TS1 (incomplete) Typescript, leaves numbered 4–15 (1–3 are missing), made from Hobby’s notes and revised: ‘I want . . . confessedly exhausted.’ (251.19–254.29).TS2 (incomplete) Typescript, leaves numbered 150–60 (147–49 are missing), made from the revised TS1 and further revised: ‘time to . . . confessedly exhausted.’ (251.15–254.29).
TS4 Typescript, leaves numbered 408–21, made from the revised TS1.
The pages missing from TS1 and TS2 were discarded by Paine when he edited the dictation for MTA, which omits much of the corresponding text. TS4 is therefore the only source for the first part of the text, ‘January 9 . . . suggestions from’ (250 title–254.29). For a small portion of the text, TS1 is lost but TS2 survives (251.15–19). Hobby incorporated the revisions that Clemens made on TS1 into TS2, and they were incorporated into TS4 as well. TS4 has no authority for the text that survives in TS1. Where TS1 is missing, however, TS4 was collated and its one variant reported, because TS2 and TS4 derive independently from TS1 and therefore either may incorporate authorial readings not present in the other. When TS2 and TS4 agree, they confirm the readings of the missing portion of TS1.

## [AIM OF THE EXERCISE]
According to the typescript note, who discarded the pages missing from TS1 and TS2? The data below the typescript note come from a separate source.

## [ENTRIES PROVIDED]
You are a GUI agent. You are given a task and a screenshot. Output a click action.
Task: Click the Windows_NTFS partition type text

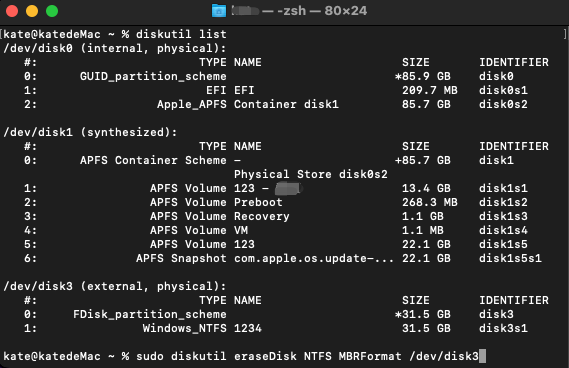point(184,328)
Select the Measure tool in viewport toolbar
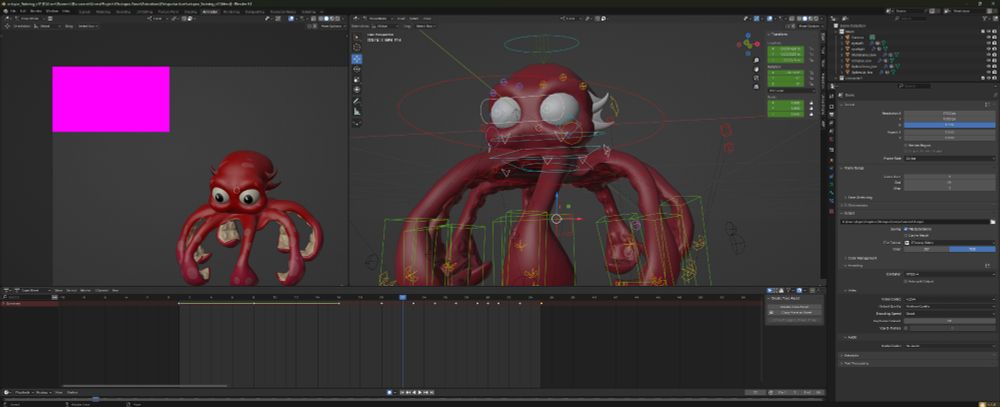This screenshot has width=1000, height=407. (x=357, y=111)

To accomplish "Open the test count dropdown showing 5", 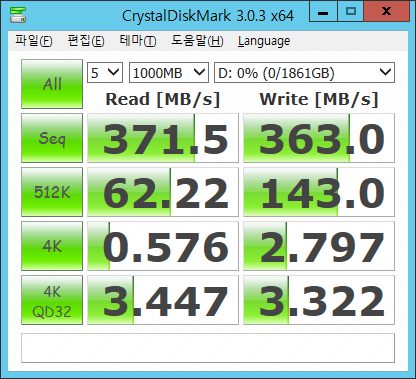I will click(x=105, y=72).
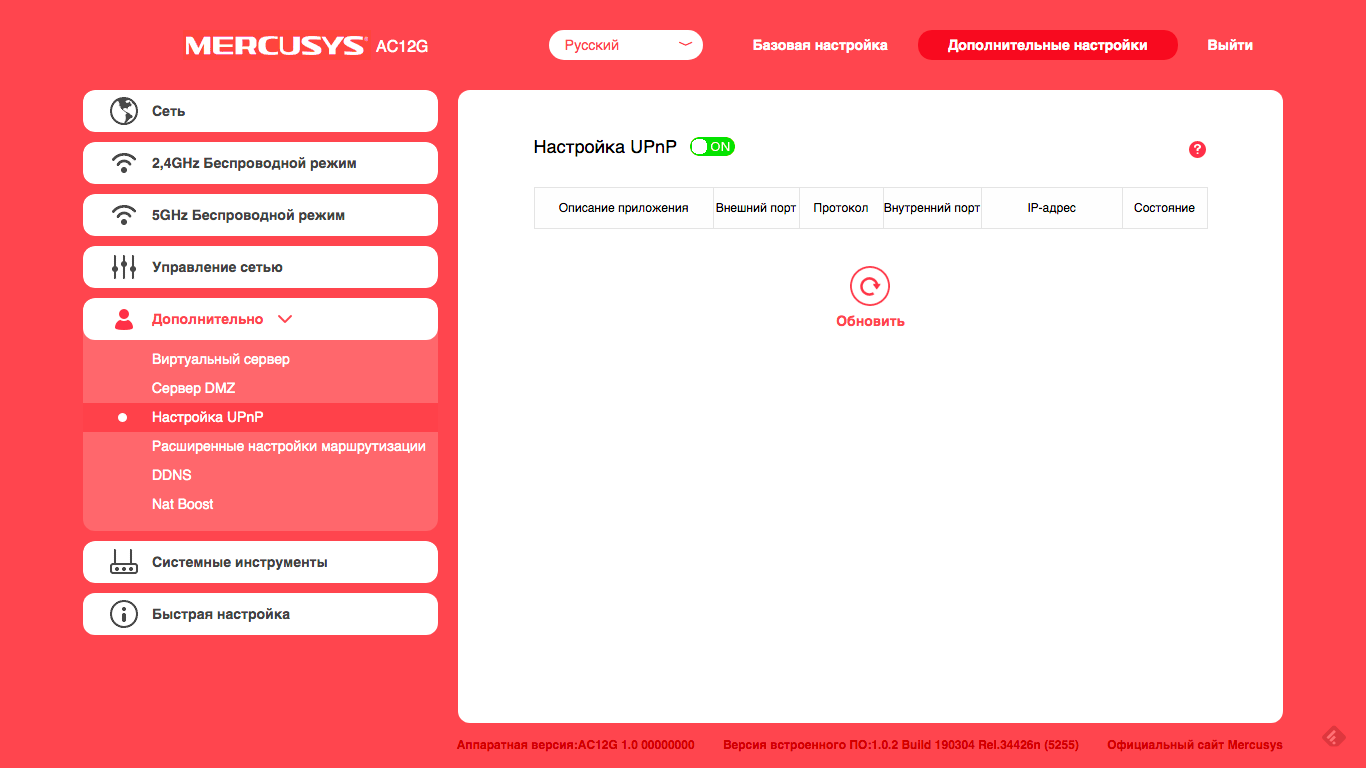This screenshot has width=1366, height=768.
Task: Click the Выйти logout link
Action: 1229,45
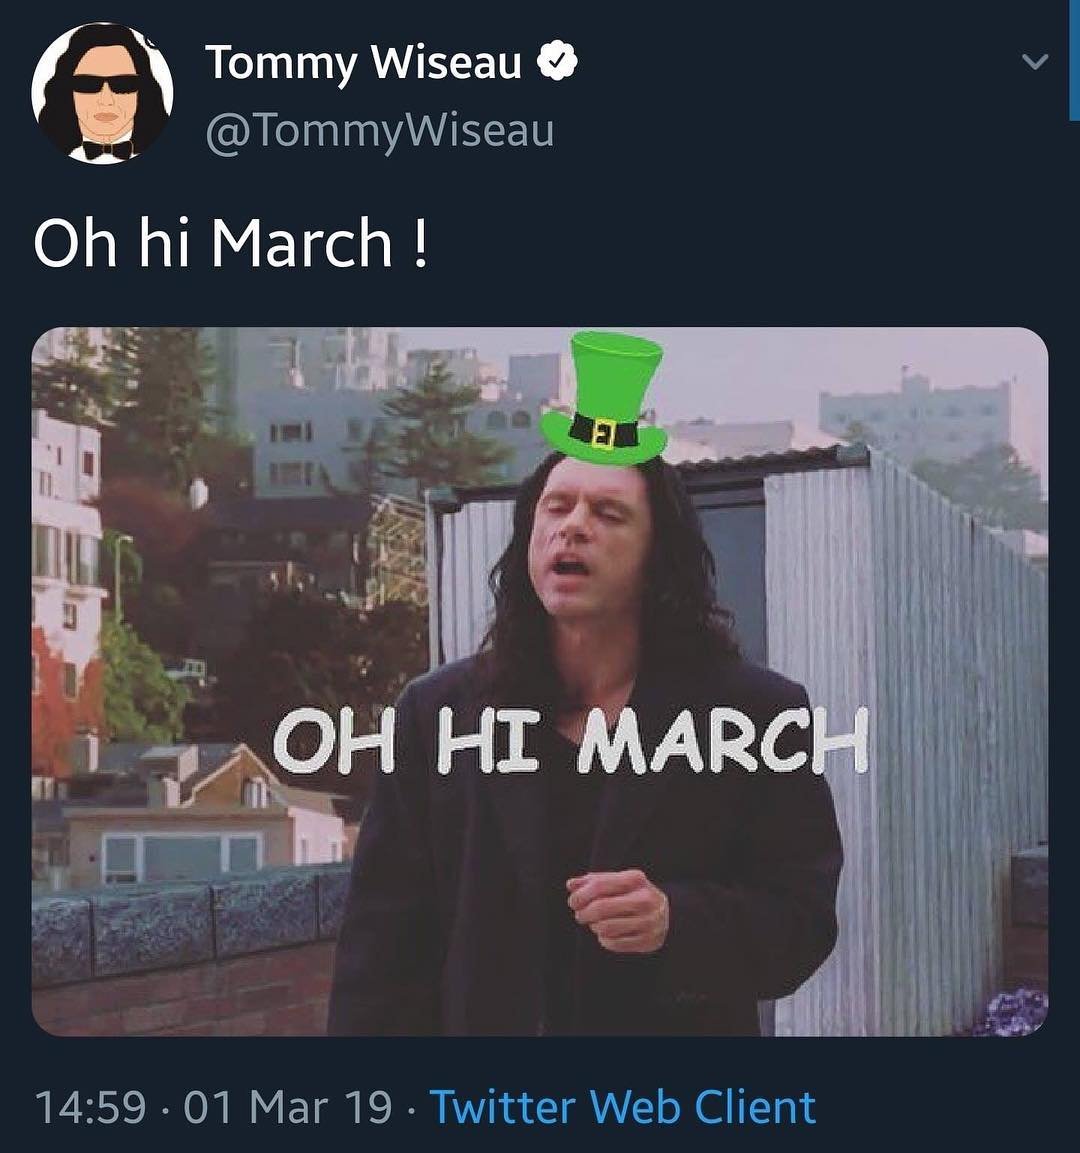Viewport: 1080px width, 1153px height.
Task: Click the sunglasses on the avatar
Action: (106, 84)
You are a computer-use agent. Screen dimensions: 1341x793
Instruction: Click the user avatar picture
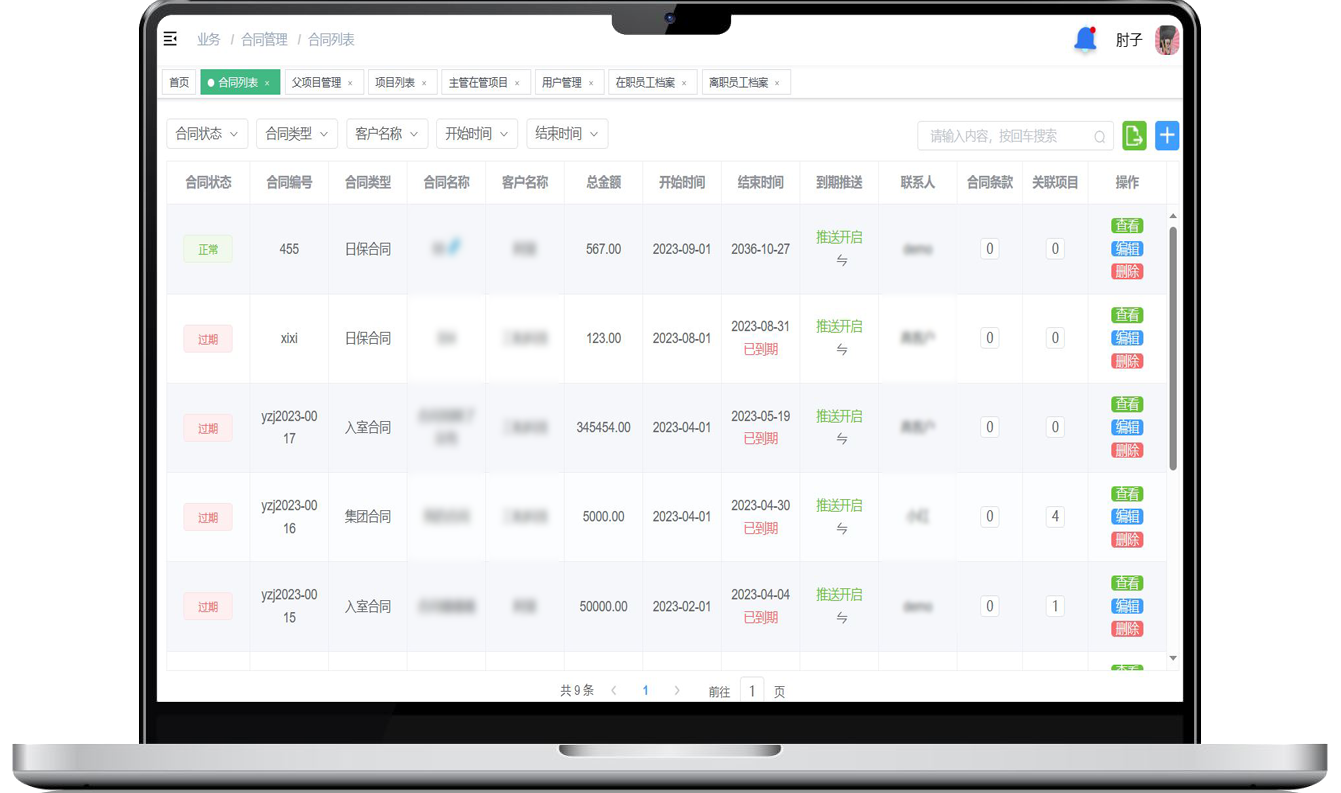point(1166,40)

* * *

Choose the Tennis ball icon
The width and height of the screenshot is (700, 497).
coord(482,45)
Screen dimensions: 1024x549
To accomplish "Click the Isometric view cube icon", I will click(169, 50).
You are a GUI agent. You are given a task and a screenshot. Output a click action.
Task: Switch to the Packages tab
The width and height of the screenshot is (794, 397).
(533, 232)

---

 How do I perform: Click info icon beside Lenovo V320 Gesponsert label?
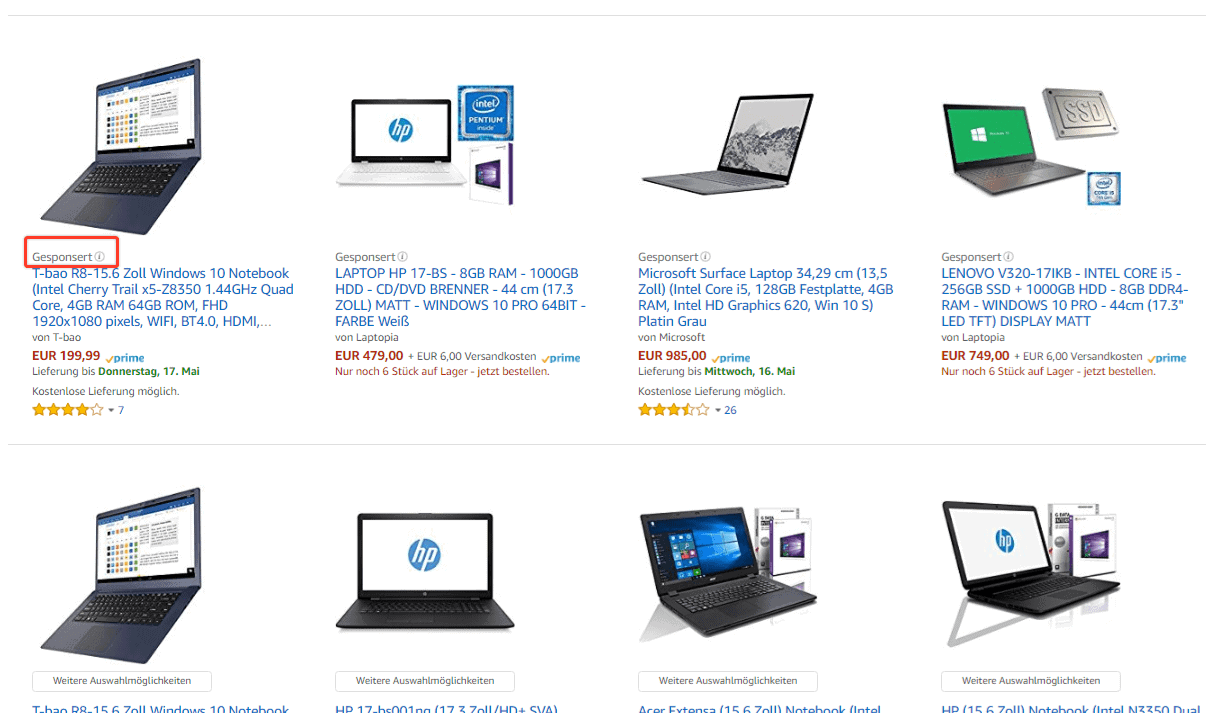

## [SOLUTION TO THIS TASK]
Paine discarded them when he edited the dictation for MTA.